## OBJECTIVES
- 1) In the summary of the Kangra Central Cooperative Bank judgment, to what group did the Supreme Court limit the Bank's operative liability under Article 142?
- 2) Continue the summary of the Kangra Central Cooperative Bank judgment, starting right after its last line.

## TEXT SHOWN
[START]

News summary
The news concerns a recent Supreme Court judgment in Kangra Central Cooperative Bank Ltd v Kangra Central Cooperative Bank Pensioners Welfare Association (Regd.) & Ors., where the Court held that a second Special Leave Petition (SLP) under Article 136 is not maintainable after dismissal of an earlier SLP and failure of a High Court review, unless the first dismissal order expressly reserves liberty to approach the Supreme Court again. The case arose from a long‑running dispute over pensionary benefits of retired employees of Kangra Central Cooperative Bank, where a Single Judge had allowed the pension claims, a Division Bench later dismissed the writ as not maintainable, and the matter repeatedly reached the Supreme Court through appeals and SLPs. An initial SLP against the Division Bench judgment was dismissed by a non‑speaking order; a subsequent miscellaneous application for recall was withdrawn with liberty only to seek review before the High Court, not to re‑approach the Supreme Court. After the High Court dismissed the review, the Bank filed a fresh SLP directly targeting the review dismissal, prompting a preliminary objection to maintainability. The Supreme Court, relying on precedents such as Upadhyay & Co. v State of U.P., Bussa Overseas, T K David, Satheesh V.K., Kunhayammed, and Khoday Distilleries, treated a second SLP as contrary to public policy and the principle of finality in litigation, and dismissed it in limine. The Court clarified that while a review before the High Court remains open after a non‑speaking dismissal of an SLP, the same party cannot, in the absence of specific liberty, return with a fresh SLP after losing in review, as this would amount to re‑litigation and undermine rule of law. Exercising Article 142 to avoid further disputes, the Court confined the operative liability of the Bank to a closed class of 186 pensioners and spouses, explicitly stating that this factual direction is not a binding precedent, while affirming the broader doctrinal bar on successive SLPs.
Legal provisions relied on
- Article 136, Constitution of India – Special leave to appeal by the Supreme Court
Text :
“136. (1) Notwithstanding anything in this Chapter, the Supreme Court may, in its discretion, grant special leave to appeal from any judgment, decree, determination, sentence or order in any cause or matter passed or made by any court or tribunal in the territory of India.
(2) Nothing in clause (1) shall apply to any judgment, determination, sentence or order passed or made by any court or tribunal constituted by or under any law relating to the Armed Forces.”
Simple explanation: Article 136 confers a wide discretionary power on the Supreme Court to grant special leave to appeal from virtually any decision of any court or tribunal (except Armed Forces courts), but it is not a matter of right for litigants.
Relevance: The entire controversy concerns the permissible use and limits of Article 136, specifically whether a litigant can file a second SLP after dismissal of an earlier SLP and failure of a review, absent express liberty. - Article 142, Constitution of India – Enforcement of decrees and orders of Supreme Court and orders as to discovery, etc.

[END]

## LISTED RECORDS
[START]

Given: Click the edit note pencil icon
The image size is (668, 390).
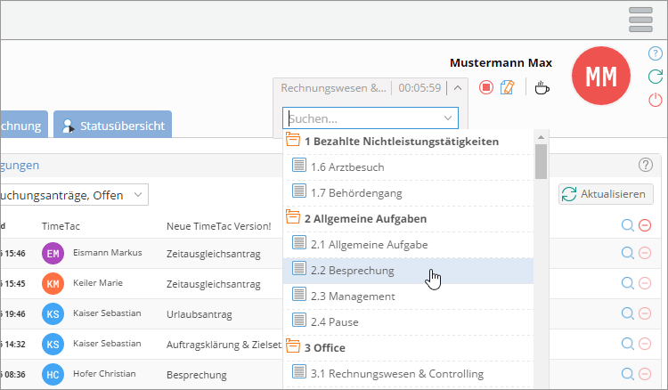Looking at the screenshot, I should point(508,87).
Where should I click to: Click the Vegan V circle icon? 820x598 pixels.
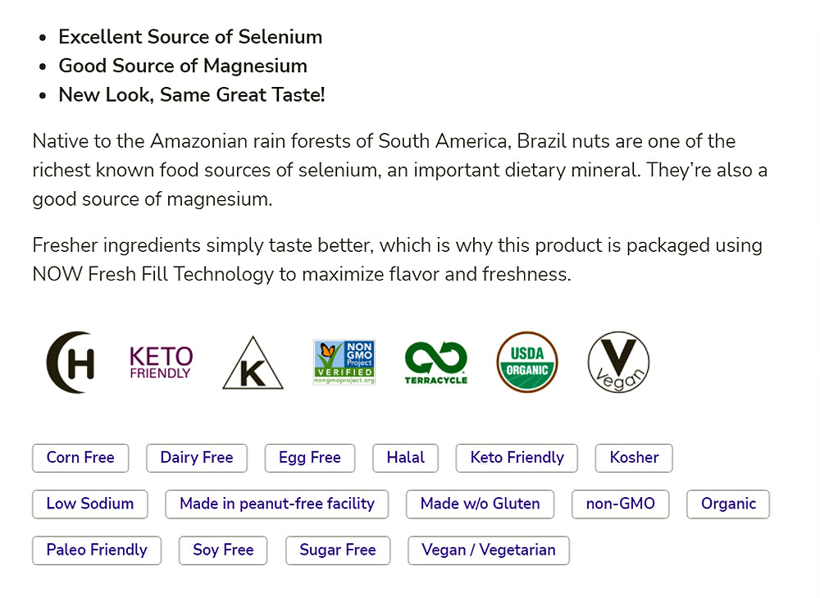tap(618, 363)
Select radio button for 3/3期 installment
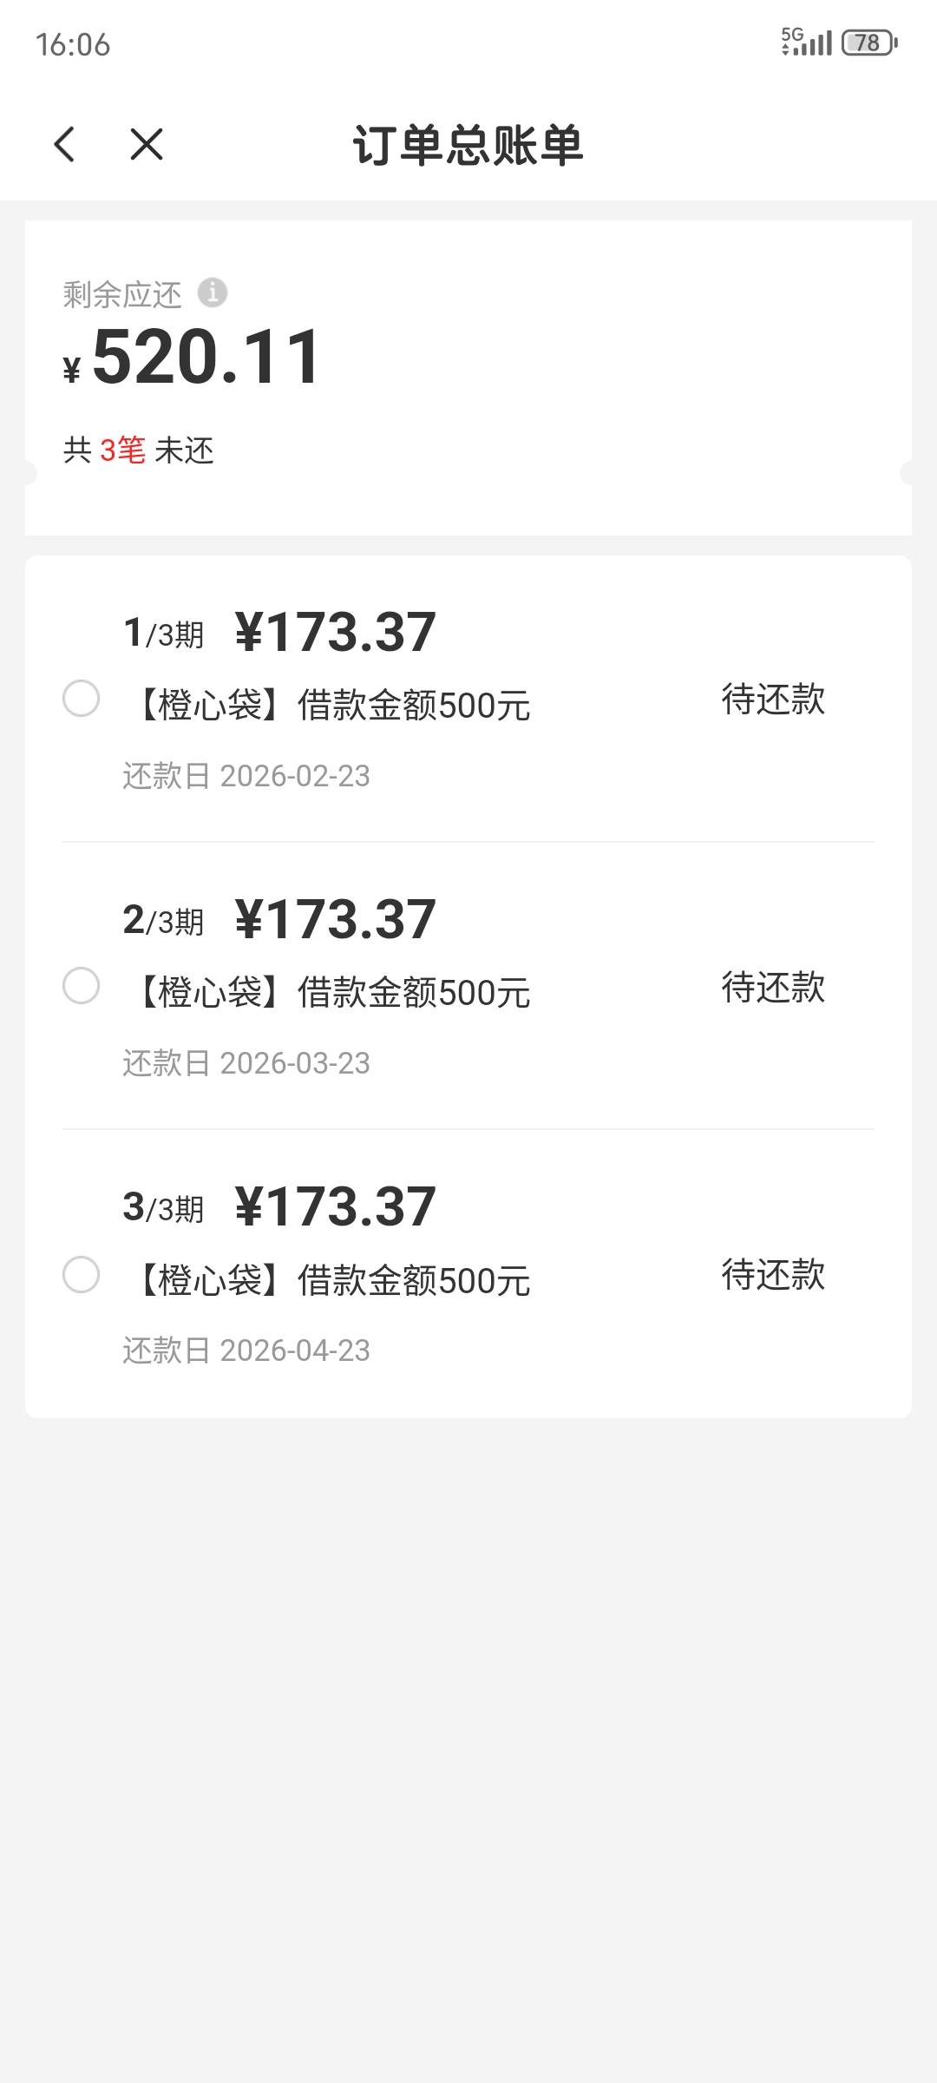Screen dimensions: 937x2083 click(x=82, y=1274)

[END]

## RESULTS FOR EACH TASK
- 1) A closed class of 186 pensioners and spouses.

- 2)
Text (verbatim, relevant part, official English):
“142. (1) The Supreme Court in the exercise of its jurisdiction may pass such decree or make such order as is necessary for doing complete justice in any cause or matter pending before it…”
Simple explanation: Article 142 empowers the Supreme Court to make any order needed to do complete justice between the parties in a pending case, even crafting tailored, case‑specific directions.
Relevance: The Court used Article 142 to cap the Bank’s liability to 141 pensioners and 45 spouses (total 186) in this particular dispute, while clarifying that this factual direction is not a precedent and does not dilute the legal rule on second SLPs. - Order XLVII Rule 7, Code of Civil Procedure, 1908 – Order of rejection not appealable; objections to order granting application
Text (verbatim, official English):
“Order XLVII Rule 7. Order of rejection not appealable—Objections to order granting application.—(1) An order of the Court rejecting the application shall not be appealable; but an order granting an application may be objected to on the ground that the application for review was—
(a) not maintainable, or
(b) not filed within the time limited therefor,
and such objection may be taken at once by an appeal from the order granting the application or in any appeal from the decree or order finally passed or made in the suit.”
Simple explanation: If a review petition is dismissed, the order refusing review cannot itself be appealed; the challenger must, in principle, attack the original decree or order, not the review order.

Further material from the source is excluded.